My first few days as a law student in the early 1980s were a little daunting. After all, I had seen the 1973 movie The Paper Chase a couple times and had some idea of the incredible stress involved in being a first-year law student.
My textbooks were so thick that I needed to make two or three trips to carry them from the bookstore to my car. My professors were just as intimidating as John Houseman’s character in the movie. What had I gotten myself into?
Early on, though, the dean of the law school gave the new students a very helpful pep talk. He advised us not to get bogged down with all the specific cases and statutes we would be studying.
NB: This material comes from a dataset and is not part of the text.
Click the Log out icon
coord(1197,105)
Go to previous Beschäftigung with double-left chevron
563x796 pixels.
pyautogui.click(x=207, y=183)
The goal wasn’t so much that we would memorize everything, but rather that we learn to “think like lawyers.” Once we saw the big picture, we could confidently go and look up particular points of law as needed.
I think this practical wisdom carries over to the spiritual life. When it comes to our faith, we must learn to “think like Catholics.” The Catechism of the Catholic Church has “summarized” Church teaching in 2,865 paragraphs with thousands of citations to Scripture and various other sources, so there’s enough material to last us a lifetime. Yet, the key is not only learning the specifics of our faith, which indeed is very important, but also to continually develop an authentically Catholic worldview and vision that coherently brings everything together. But how do we understand this “Catholic vision”?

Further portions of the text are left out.